To explain why the foundation decided to sponsor She’s Speaking, Cynthia Clegg, president of the organization, pointed to the words of philanthropist Melinda Gates,who has said if you want to lift a society up, invest in women.
“We’ve come a long way, but we still must reach young girls as they are growing. They are our hope,” Clegg noted.
Lorrie grew up in Uncasville and graduated with a degree in broadcast journalism from Syracuse University. Rather than journalism, however, she wanted a position with a more regular daily routine than chasing the latest stories. She worked for a trade association in Washington, D.C. and had positions that where she could use her writing and research skills
For the past 20 years, Lorrie has been in real estate; for 15 of them she and her husband Craig have owned RE/MAX Valley Shore in Old Saybrook. Though the couple are partners in the business, Lorrie says that many callers assume, when they hear a female voice, that she is an assistant and ask to speak to the person in charge.

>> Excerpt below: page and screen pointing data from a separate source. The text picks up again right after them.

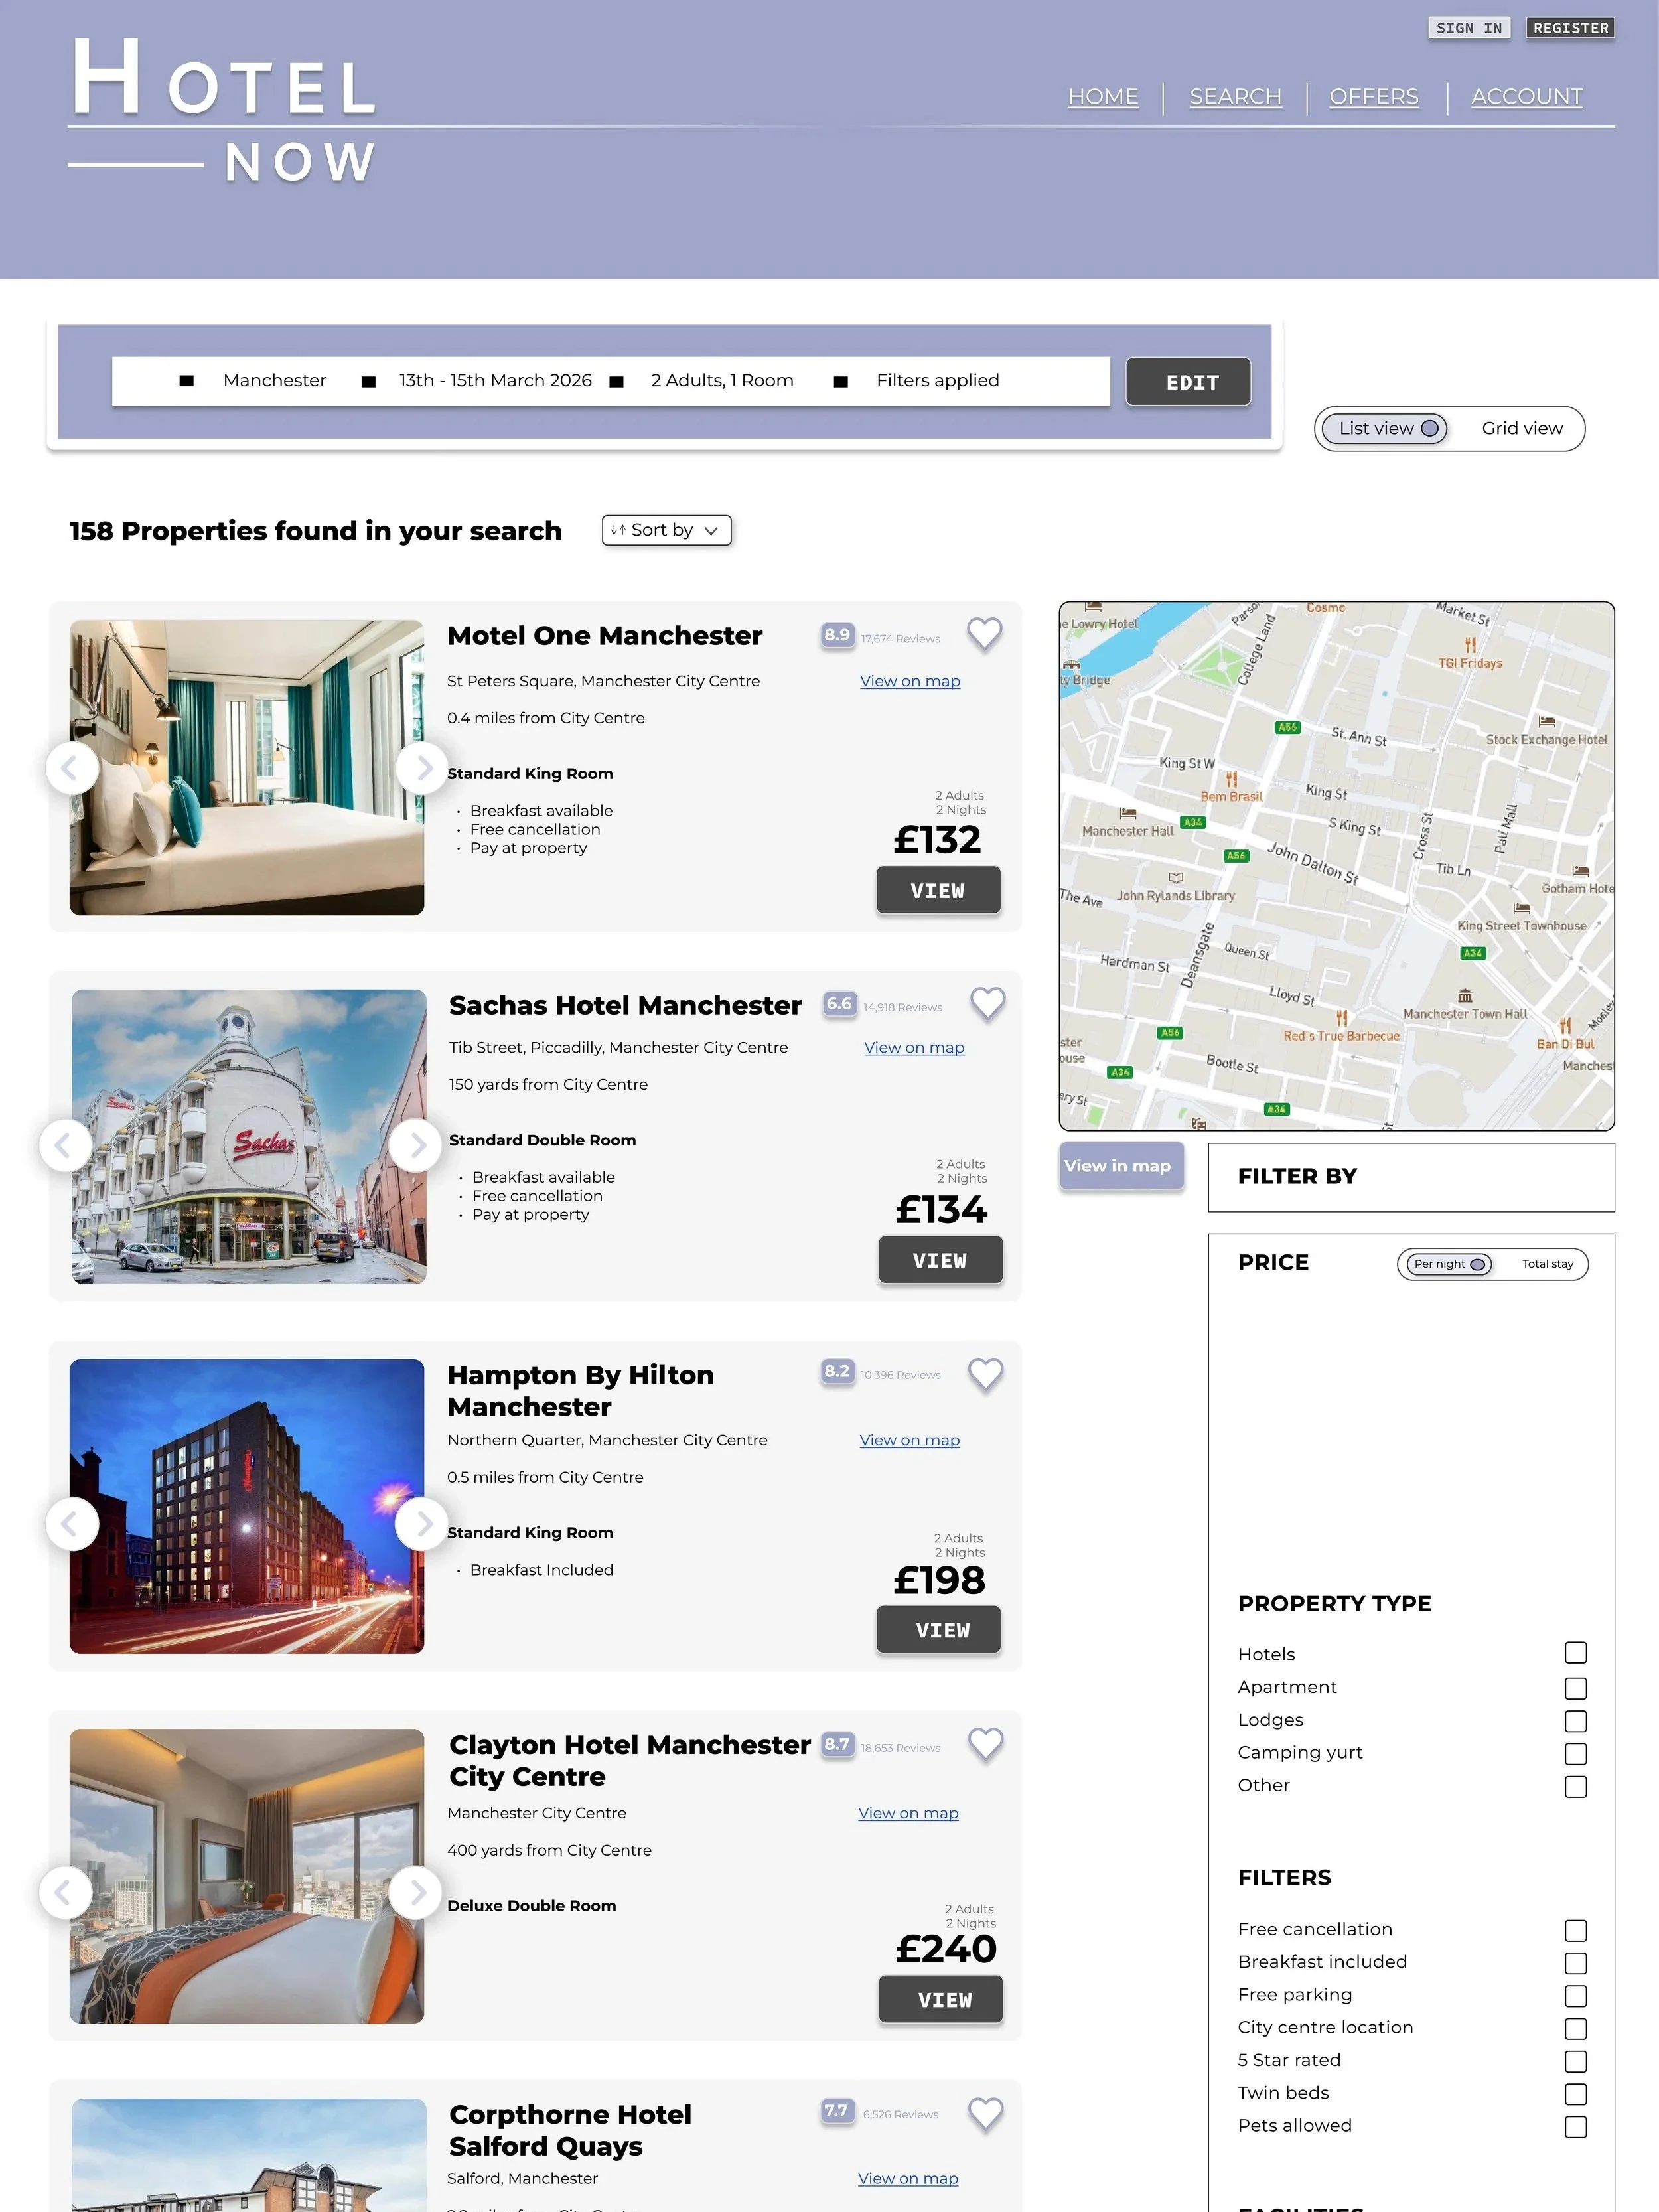Show previous photo of Sachas Hotel
This screenshot has width=1659, height=2212.
[65, 1145]
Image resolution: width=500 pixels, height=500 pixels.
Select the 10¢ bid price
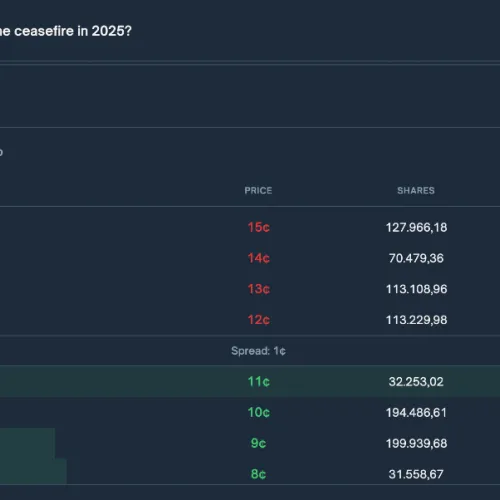[x=258, y=412]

And in the empowerment spirit of She’s Speaking, Lorrie adds, “Why is that necessary?”
One of the things Lorrie does most days is run five miles—except when she is running longer distances. She used to go to a gym to workout, but found running much more convenient.
“All you have to do is lace on a pair of sneakers,” she says.
She has done several marathons, including the New York marathon.
“It is absolutely the best marathon in the entire world with people cheering you all along the streets,” she says.
The marathon was not just exercise, it was exercise for a good cause. Lorrie raised more than $3,000 for Hole in the Wall Gang Camp, the summer program for seriously ill children founded by the late actor Paul Newman.
Lorrie has been encouraged by the community support she has received from people who have already attended events put on by She’s Speaking. She notes that while the focus is on young women, that fact should not exclude men and boys.
“This is not about boy bashing. Boys should be supportive of their sisters; it’s collaborative, “ she says.
Teaching young women to speak up for themselves, Lorrie admits, walks a fine line.
“You don’t have to be vocally offensive to make a point. Part of the message is learning to make change without being a bully, but by being persistent,” she says.